GPT-4o
Model capabilities & demos
- GPT-4o is a new “flagship” multimodal model: text + images now via API, with end‑to‑end audio and video promised to a small set of partners soon.
- Key claims: 2× faster and ~50% cheaper than GPT‑4 Turbo, with 5× higher rate limits; still 128k context.
- Live demos highlighted: real‑time voice conversation with interruptions, video-based understanding (e.g., reading equations, commenting on scenes), translation, breathing/voice emotion cues, simple tutoring and coding help.
- Some viewers found the demo “best ever” and close to sci‑fi (“Her”, universal translator); others saw it as evolutionary, not revolutionary.
Voice, emotion, and UX reactions
- Audio2audio (no explicit text TTS layer) is widely seen as a big leap: natural intonation, emotions, sarcasm, singing, responsive interruption.
- Many dislike the default “over‑enthusiastic podcast host” personality and want concise, neutral or “stoic” modes; some already use custom instructions to reduce verbosity.
- Strong uncanny‑valley reactions: laughter, flirting tone, and “AI girlfriend” implications made some users uneasy.
Performance, cost, and API details
- New tokenizer (200k vocab) significantly reduces token counts, especially for non‑English languages (e.g., big gains for Gujarati, Japanese).
- Developers report 4o is noticeably faster than 4‑Turbo, sometimes approaching 3.5‑level latency, but not as fast as some specialized hosts (e.g., Groq+Llama3).
- As of the discussion, API supports text+vision; audio/video streaming and image output are not yet exposed broadly.
Model quality, reasoning & benchmarks
- Many say 4o is “not much smarter” than GPT‑4; described as between 3.5 and 4 Turbo for reasoning, but better at “not being lazy” and goal‑seeking across tool calls.
- Some independent tests: modest improvement over 4‑Turbo on certain programming and reasoning tasks; big jump on one chess‑puzzle benchmark; but no clear GPT‑3→4‑style leap.
- Multiple reports of increased hallucinations vs gpt‑4‑0125‑preview; some users are sticking with older 4‑Turbo for critical work.
- Debate over scaling limits: some think reasoning has plateaued due to data constraints; others argue scaling and multimodal training still have runway.
Free vs paid, business model
- GPT‑4o text+vision is being rolled out to free users with lower message limits; Plus gets ~5× higher limits and likely earlier access to future “frontier” models.

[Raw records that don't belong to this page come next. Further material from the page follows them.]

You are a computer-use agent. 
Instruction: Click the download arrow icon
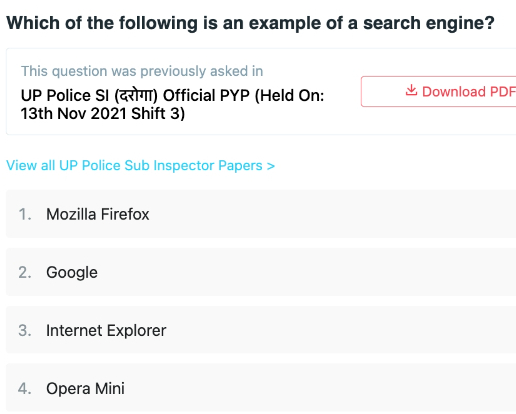(411, 90)
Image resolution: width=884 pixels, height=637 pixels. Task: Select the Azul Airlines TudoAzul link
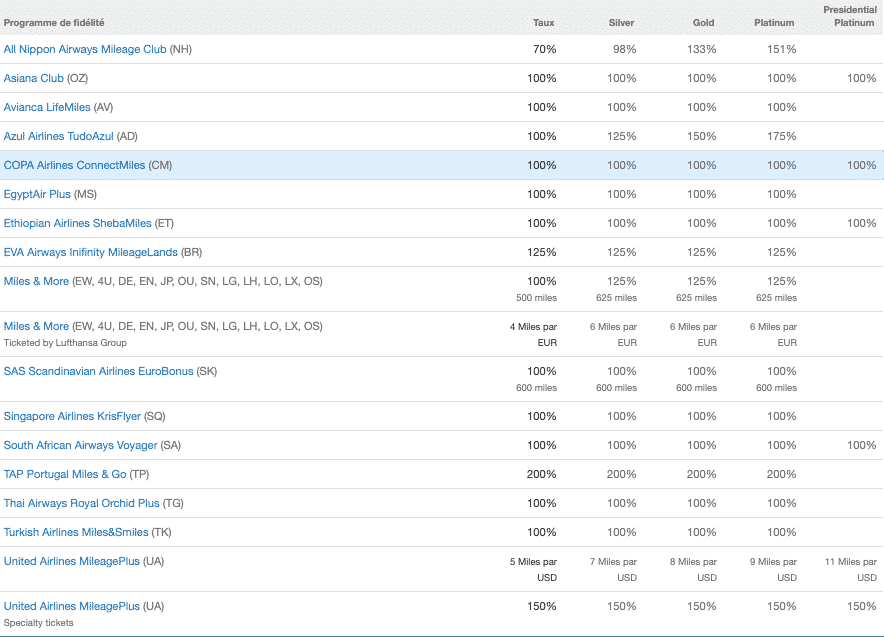pos(59,136)
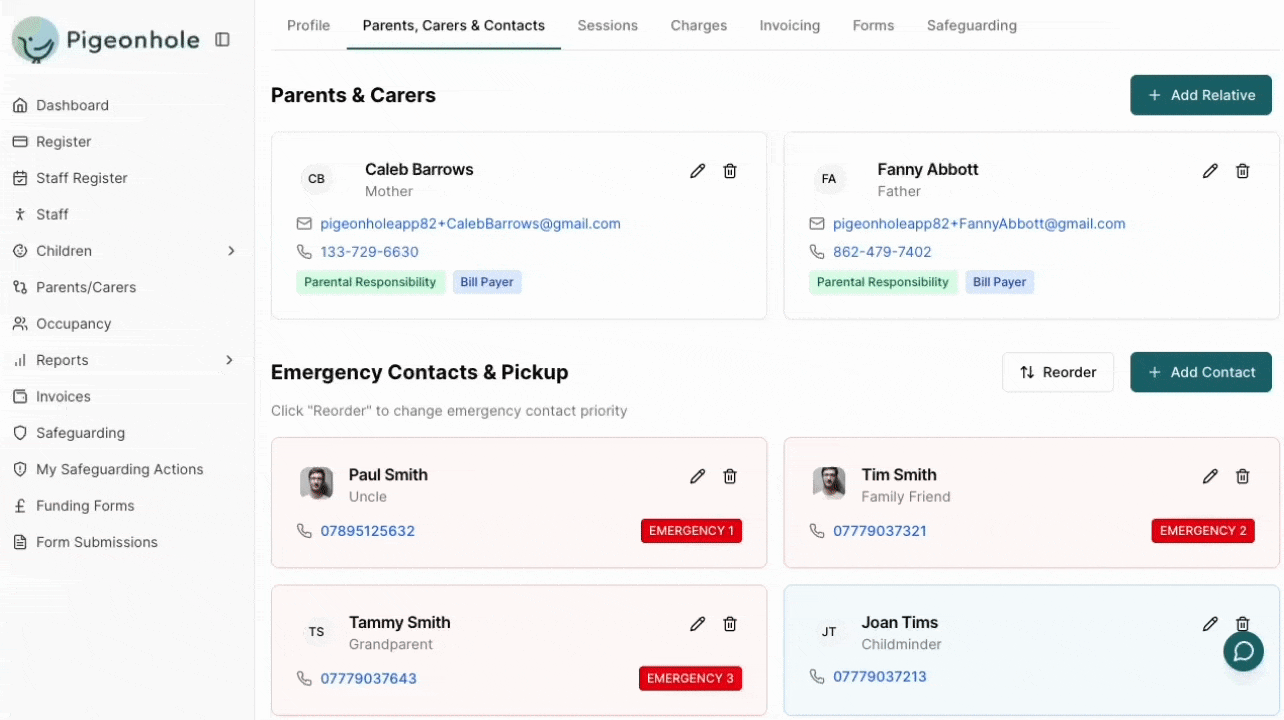Screen dimensions: 1284x720
Task: Select Paul Smith's profile photo thumbnail
Action: tap(317, 484)
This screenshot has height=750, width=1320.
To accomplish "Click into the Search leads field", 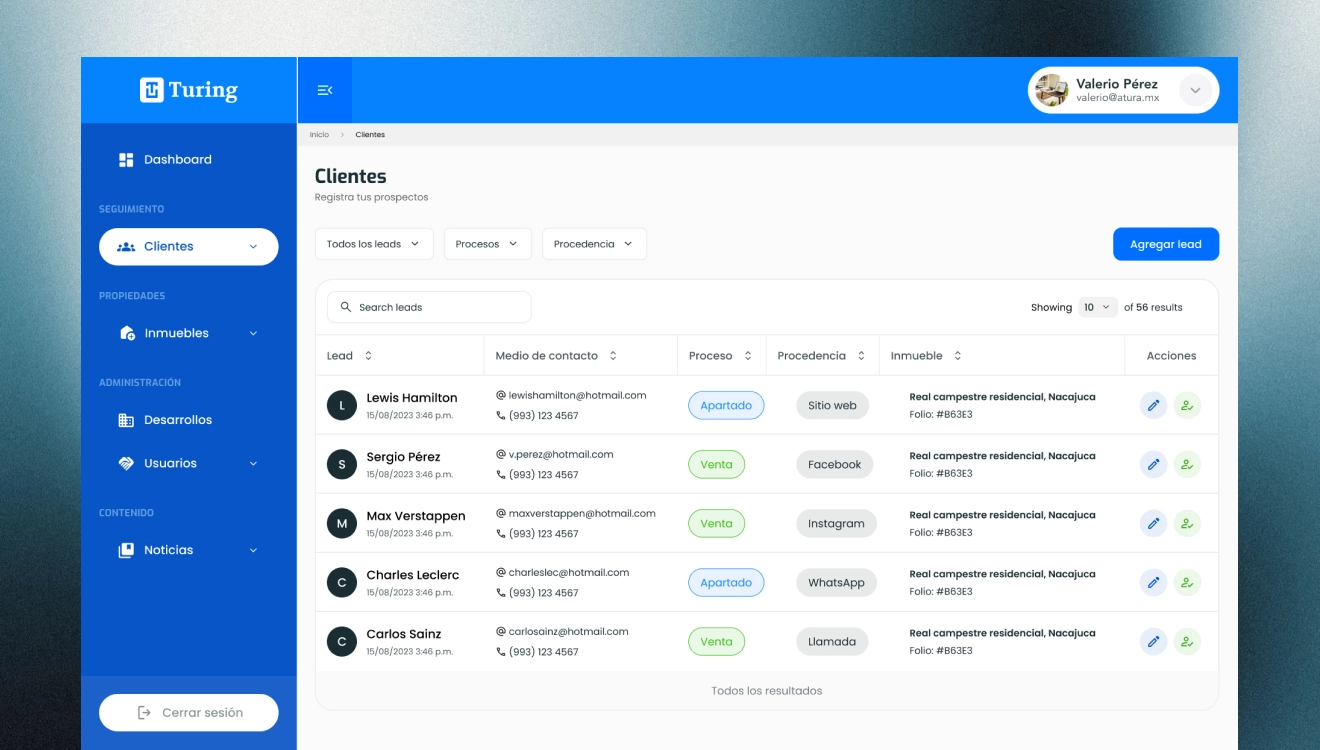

- Many paid users question what they now get for $20–25/month beyond limits and early access; some consider canceling until GPT‑5 or a clearly superior model ships.
- Others speculate this move signals either confidence in a much better upcoming model or competitive pressure from open models (e.g., Llama 3) and other providers.
Privacy, safety, and misuse
- Real‑time screen‑sharing and continuous camera use are seen as both powerful and a “privacy nightmare.”
- Deepfake and voice‑cloning concerns raised; current plan is preset voices only, no arbitrary custom cloning.
- Obvious misuse vectors: romance scams, call‑center fraud, mass propaganda; many worry about older or vulnerable users.
- Some expect regulators and platform policies to heavily constrain custom voices and agentic behaviors.
Accessibility and positive use cases
- Strong excitement around applications for blind/low‑vision and DeafBlind users (e.g., Be My Eyes), navigation help, reading environments, playing instruments with guidance.
- Real‑time translation + natural voice seen as potentially transformative for language learning and cross‑lingual collaboration, though current pronunciation/tones can be poor in some languages.
Broader implications & skepticism
- Split sentiment: some see this as clear progress toward conversational AGI; others say it’s sophisticated “stochastic parroting” with no true world model.
- Concerns about economic impact (job displacement, surveillance, enshittification via ad deals) and about training future models on AI‑generated, private conversational data.
- Meta‑discussion on hype: many note advances are stunning, yet core reasoning hasn’t leapt; some predict an “AI crash” if expectations aren’t reset.